Look no further: Indigenous peoples and local communities already have the solutions. There is no viable pathway to a safe climate, healthy ecosystems and the achievement of the Sustainable Development Goals without the recognition of IPLC rights and without support to their ways of life. We need to listen to their voices and follow their models for a sustainable future.
At the opening session of the UNDP Nature for Life Hub, Vicky Tauli-Corpuz, former UN Special Rapporteur on the Rights of Indigenous Peoples, said: “Investing in the rights of Indigenous peoples and their guardianship of territory is one of the most important, and most overlooked, strategies for addressing the existential threats of climate change and biodiversity loss.” During the event, nine organizations pledged US$5 billion over the next 10 years to support the creation, expansion, management and monitoring of protected and conserved areas of land, inland waters and sea, working with Indigenous peoples, local communities, civil society and governments.
It is a promising sign of increased awareness among governments and the private sector about the role of IPLCs and local action for climate and nature.

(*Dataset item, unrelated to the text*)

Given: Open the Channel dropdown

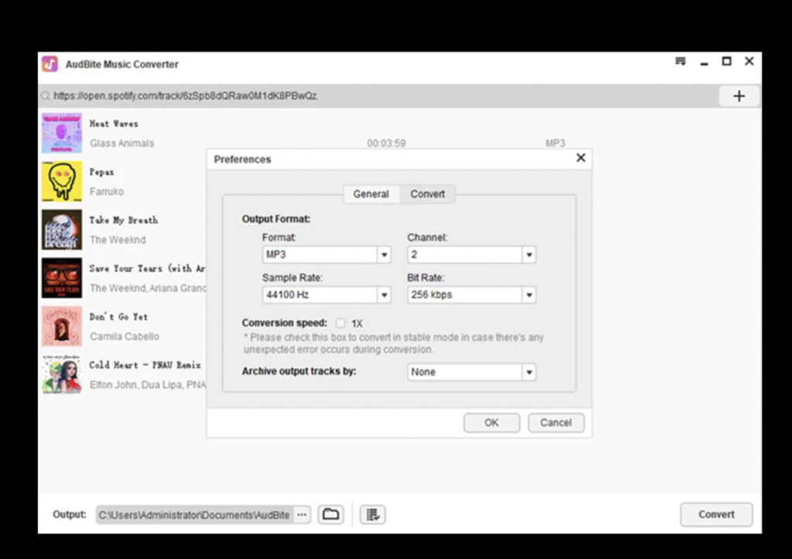Looking at the screenshot, I should coord(529,254).
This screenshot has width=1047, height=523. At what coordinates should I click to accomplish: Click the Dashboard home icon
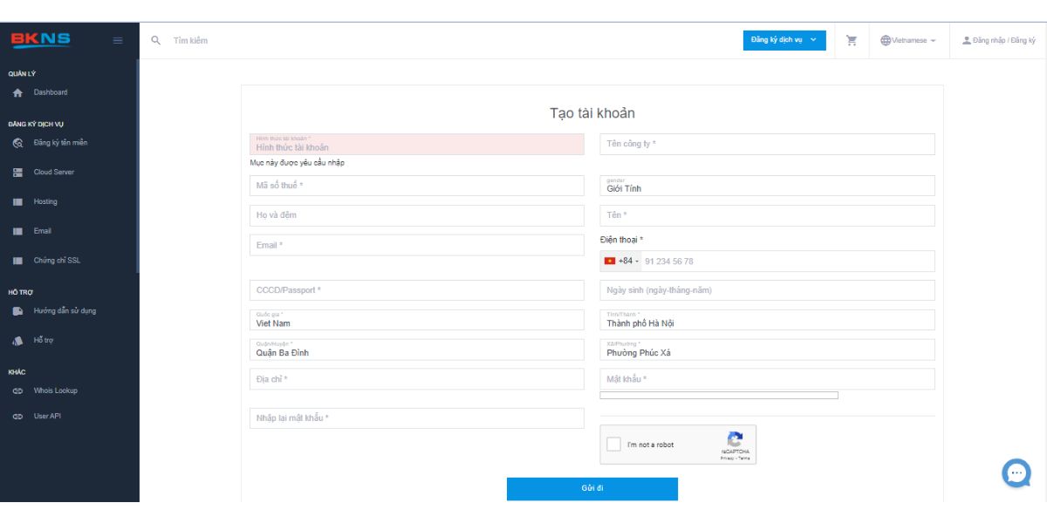pos(17,92)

The UNDP Equator Prize winners of 2021, who will be celebrated on 4 October at the UNDP Nature for Life Hub, exemplify how Indigenous peoples and local communities are already leading the essential transformations we need - on food, climate and our economies:
They champion solutions to manage sustainable food systems.
- The Indigenous Kábata Könana women in Costa Rica promote the use of traditional practices and knowledge for food security and maintain diverse native seed stocks, while safeguarding 400,000 hectares of rainforest.
- A local organization in Kyrgyzstan promotes the transition of agriculture in rural and mountain communities to organic-only production in a landscape-level approach.
- A coalition of agricultural unions and farmer groups in Niger has improved food security for over 5,000 members through participatory variety development, the production and marketing of diverse crop varieties, and greened 22,000 hectares of land.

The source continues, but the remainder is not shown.